- What this task involves
In these records, how many lines contain "tool"? Please reply with the number only.

═════ Entries provided ═════

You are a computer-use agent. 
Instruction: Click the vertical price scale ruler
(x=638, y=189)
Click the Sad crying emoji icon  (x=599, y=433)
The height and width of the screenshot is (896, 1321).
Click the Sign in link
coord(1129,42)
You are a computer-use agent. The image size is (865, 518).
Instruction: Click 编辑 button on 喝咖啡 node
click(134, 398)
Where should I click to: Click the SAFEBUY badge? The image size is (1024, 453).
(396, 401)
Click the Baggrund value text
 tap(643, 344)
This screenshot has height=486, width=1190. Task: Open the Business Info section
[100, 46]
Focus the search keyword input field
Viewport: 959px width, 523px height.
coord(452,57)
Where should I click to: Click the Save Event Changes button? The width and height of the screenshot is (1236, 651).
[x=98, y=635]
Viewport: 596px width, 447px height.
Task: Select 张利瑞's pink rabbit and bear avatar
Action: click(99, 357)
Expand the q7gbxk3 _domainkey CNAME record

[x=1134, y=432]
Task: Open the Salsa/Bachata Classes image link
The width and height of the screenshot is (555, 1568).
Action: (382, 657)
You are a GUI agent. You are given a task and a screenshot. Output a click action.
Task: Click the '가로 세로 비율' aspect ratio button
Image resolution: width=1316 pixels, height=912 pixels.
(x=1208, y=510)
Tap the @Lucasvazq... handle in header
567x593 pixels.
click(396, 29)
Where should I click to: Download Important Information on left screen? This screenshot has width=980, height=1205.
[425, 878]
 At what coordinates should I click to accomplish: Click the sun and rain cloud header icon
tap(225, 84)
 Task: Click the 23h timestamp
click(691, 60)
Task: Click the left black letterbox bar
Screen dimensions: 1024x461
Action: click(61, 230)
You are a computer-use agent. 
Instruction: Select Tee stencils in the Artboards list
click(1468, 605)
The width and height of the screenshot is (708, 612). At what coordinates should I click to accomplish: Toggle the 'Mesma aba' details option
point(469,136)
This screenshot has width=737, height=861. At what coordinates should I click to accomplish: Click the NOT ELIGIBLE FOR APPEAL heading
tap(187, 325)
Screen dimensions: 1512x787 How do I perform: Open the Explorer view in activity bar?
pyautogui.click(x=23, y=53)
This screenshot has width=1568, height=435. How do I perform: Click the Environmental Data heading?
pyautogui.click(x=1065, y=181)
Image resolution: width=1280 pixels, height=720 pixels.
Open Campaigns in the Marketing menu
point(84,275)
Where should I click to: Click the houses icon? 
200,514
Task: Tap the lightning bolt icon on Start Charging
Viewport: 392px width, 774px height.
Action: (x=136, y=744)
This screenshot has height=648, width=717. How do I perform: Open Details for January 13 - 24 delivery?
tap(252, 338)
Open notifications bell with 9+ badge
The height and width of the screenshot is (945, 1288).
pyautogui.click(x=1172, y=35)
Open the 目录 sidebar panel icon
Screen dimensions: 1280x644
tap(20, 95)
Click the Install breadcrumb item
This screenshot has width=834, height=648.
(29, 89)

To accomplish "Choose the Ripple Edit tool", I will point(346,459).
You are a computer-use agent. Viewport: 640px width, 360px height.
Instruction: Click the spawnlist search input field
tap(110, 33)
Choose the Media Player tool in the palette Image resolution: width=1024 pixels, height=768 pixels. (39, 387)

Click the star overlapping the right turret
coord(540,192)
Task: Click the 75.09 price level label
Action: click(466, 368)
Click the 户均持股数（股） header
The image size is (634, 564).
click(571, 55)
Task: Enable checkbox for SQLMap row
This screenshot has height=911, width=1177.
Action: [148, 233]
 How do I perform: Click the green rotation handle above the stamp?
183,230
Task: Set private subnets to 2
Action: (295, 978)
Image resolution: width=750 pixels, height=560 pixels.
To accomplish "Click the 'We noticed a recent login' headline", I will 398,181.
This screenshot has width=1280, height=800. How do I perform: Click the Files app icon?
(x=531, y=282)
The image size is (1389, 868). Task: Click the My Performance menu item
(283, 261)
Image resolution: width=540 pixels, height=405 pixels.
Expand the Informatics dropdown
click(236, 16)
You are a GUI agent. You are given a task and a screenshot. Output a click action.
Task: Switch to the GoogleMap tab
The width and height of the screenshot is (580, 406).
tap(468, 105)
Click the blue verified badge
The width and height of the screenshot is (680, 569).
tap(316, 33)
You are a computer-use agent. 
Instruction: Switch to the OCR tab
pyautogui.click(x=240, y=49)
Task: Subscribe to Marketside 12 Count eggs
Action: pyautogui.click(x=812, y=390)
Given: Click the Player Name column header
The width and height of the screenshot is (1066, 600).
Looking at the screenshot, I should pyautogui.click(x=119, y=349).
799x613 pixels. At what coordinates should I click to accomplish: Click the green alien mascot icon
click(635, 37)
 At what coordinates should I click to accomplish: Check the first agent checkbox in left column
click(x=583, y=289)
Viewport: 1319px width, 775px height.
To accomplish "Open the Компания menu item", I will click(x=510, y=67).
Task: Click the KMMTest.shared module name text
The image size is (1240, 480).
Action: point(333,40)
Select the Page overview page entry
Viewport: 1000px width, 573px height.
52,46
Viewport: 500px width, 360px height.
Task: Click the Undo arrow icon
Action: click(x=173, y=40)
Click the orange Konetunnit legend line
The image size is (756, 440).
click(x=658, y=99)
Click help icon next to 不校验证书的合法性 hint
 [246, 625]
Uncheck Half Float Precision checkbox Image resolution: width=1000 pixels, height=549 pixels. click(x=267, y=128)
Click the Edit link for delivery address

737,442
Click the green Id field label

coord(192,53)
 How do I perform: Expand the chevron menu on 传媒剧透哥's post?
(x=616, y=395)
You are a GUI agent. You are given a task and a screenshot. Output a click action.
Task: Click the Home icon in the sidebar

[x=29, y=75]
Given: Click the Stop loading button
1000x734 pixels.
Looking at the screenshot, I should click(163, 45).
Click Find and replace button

═════

- Result
2